>> START GIVEN ENTRIES

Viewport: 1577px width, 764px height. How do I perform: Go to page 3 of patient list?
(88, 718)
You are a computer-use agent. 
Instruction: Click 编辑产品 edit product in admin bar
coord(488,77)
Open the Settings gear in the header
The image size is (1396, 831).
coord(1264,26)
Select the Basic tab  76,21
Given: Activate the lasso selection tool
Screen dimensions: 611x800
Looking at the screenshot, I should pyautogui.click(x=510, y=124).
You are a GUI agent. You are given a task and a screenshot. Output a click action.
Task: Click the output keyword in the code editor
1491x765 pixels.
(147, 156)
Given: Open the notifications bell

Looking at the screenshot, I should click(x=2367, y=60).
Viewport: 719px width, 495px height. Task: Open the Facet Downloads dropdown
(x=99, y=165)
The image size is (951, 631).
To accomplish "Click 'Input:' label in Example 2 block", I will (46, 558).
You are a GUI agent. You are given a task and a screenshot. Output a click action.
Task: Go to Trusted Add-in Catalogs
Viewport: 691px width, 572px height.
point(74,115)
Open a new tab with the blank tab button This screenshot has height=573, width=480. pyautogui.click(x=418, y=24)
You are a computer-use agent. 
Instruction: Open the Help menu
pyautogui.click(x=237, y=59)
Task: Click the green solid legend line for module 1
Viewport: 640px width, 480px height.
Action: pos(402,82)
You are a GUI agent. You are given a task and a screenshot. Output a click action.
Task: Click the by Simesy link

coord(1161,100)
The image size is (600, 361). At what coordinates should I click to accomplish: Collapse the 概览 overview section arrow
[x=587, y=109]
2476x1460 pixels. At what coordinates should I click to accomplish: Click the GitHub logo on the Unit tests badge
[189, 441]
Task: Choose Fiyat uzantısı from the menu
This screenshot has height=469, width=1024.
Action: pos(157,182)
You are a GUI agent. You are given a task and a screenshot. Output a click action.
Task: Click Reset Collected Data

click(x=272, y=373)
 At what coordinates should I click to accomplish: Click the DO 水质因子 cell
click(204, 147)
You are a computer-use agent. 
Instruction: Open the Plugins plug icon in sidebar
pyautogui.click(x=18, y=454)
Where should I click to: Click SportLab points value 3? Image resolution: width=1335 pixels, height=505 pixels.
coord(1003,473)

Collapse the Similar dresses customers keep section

>> END GIVEN ENTRIES

§ **WHAT NEEDS TO BE DONE**: Could you copy out, word for word, the lines running from the one containing "The image size is (600, 361)." through the one containing "Action: pos(157,182)", inclusive?

§ **WRITTEN RESPONSE**:
The image size is (600, 361). At what coordinates should I click to accomplish: Collapse the 概览 overview section arrow
[x=587, y=109]
2476x1460 pixels. At what coordinates should I click to accomplish: Click the GitHub logo on the Unit tests badge
[189, 441]
Task: Choose Fiyat uzantısı from the menu
This screenshot has height=469, width=1024.
Action: pos(157,182)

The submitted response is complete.